## Zu erledigende Aufgaben:
**a.** Nenne alle Benutzernamen, unter denen im Forenthread Beiträge verfasst wurden.
**b.** Schreibe aus dem Forenthread die Stelle ab, die mit „das geht schon“ beginnt und bis einschließlich „Suite schon probiert???“ reicht.
**c.** Über welches Kabel ist die Soundkarte laut dem Forenthread mit dem Z906 von Logitech verbunden?

## Vorliegender Text:

☆ ☆ ☆

# Soundblast x-fi extreme Audio + logitech z906 soundsystem unter  windows 7 ultimate 64 bit



## anfaengerulli (30. Mai 2011)

hallo,
ich habe die Soundblast x-fi extreme Audio verbunden mit dem z906 von logitech über optisches Kabel und die Treiber  der beiliegenden CD.

Wo kann ich einstellen, dass es ich um 5.1 sound handelt und wo kann ich die hinteren Lautprecher lauter und die vorderen leister konfigurieren. habe in den Tools von soundblaster nichts gefunden!?

Danke für Eure Hilfe im Vorraus. 

Ulrich


----------



## Bluefire (30. Mai 2011)

hmmm...hast du den Konsol Luncher/Starter von creative installiert?


----------



## NuTSkuL (30. Mai 2011)

dann geh über windows:
systemsteuerung-> sound->gerät auswählen-> auf konfigurieren klicken->einstellen->dann auf eigenschaften und den rest einstellen.

sollte eig alle probleme lösen


----------



## Bluefire (30. Mai 2011)

NuTSkuL schrieb:


> dann geh über windows:
> systemsteuerung-> sound->gerät auswählen-> auf konfigurieren klicken->einstellen->dann auf eigenschaften und den rest einstellen.
> 
> sollte eig alle probleme lösen


 
oder so 
Allerdings um die Lautsprecher einzeln zu konfigurieren wäre die THX konsole nicht schlecht.....ist auf treiber CD, wenn nicht benutz das Pax-Paket um die THX konsole zu bekommen (PAX MASTER Suite V1.70 (November 2010))  
Download hier: PAX MASTER Suite V1.70 - Technewshw.com

THX Konsole Bild:



			Dieser Inhalt steht nur eingeloggten Mitgliedern zur Verfügung.


----------



## NuTSkuL (30. Mai 2011)

kann pax auch nur empfehlen, nimm am besten das.


----------



## anfaengerulli (30. Mai 2011)

NuTSkuL schrieb:


> dann geh über windows:
> systemsteuerung-> sound->gerät auswählen-> auf konfigurieren klicken->einstellen->dann auf eigenschaften und den rest einstellen.
> 
> sollte eig alle probleme lösen


 das geht schon mal nicht
wenn ich Digitalaudio spidif anklicke, ist konfigurieren nicht anwählbar


----------



## Bluefire (30. Mai 2011)

Pax Master Suite schon probiert???


----------



## NuTSkuL (30. Mai 2011)

unterstützt die soka überhaupt sorround über die digitale schnittstelle?


----------



## Bluefire (30. Mai 2011)

☆ ☆ ☆

## Datenteil:
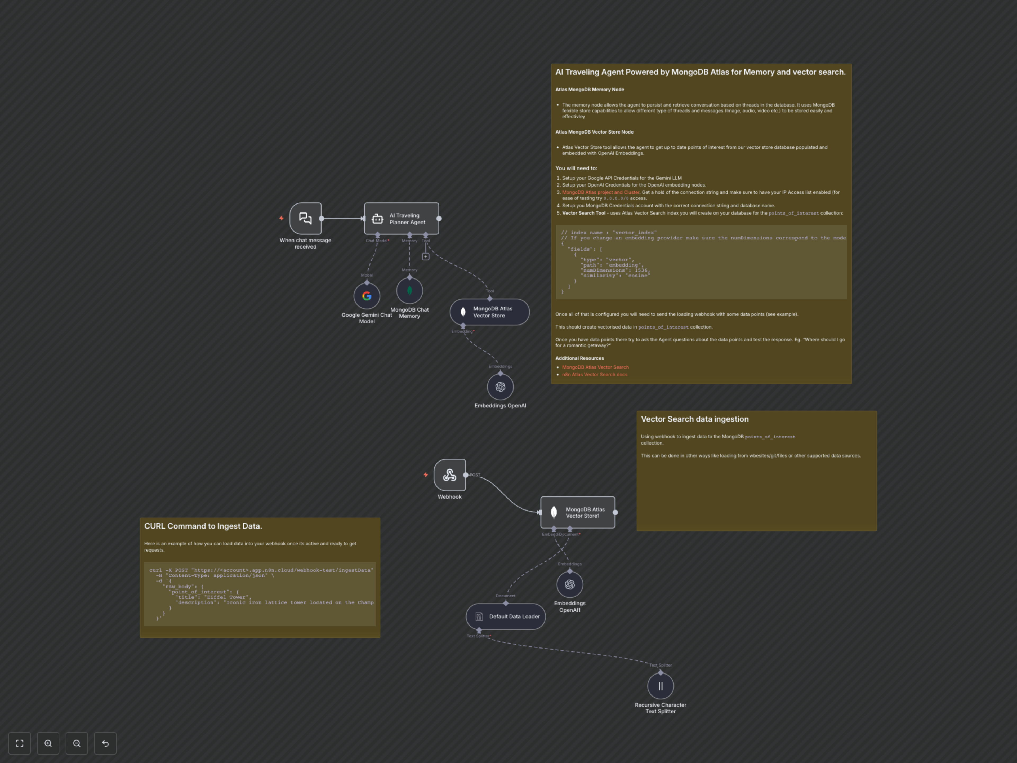Follow the MongoDB Atlas project and Cluster link
1017x763 pixels.
point(600,192)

☆ ☆ ☆

## Antworten je Aufgabe:
**a.** anfaengerulli, Bluefire, NuTSkuL

**b.**
das geht schon mal nicht
wenn ich Digitalaudio spidif anklicke, ist konfigurieren nicht anwählbar


----------



## Bluefire (30. Mai 2011)

Pax Master Suite schon probiert???

**c.** Über ein optisches Kabel.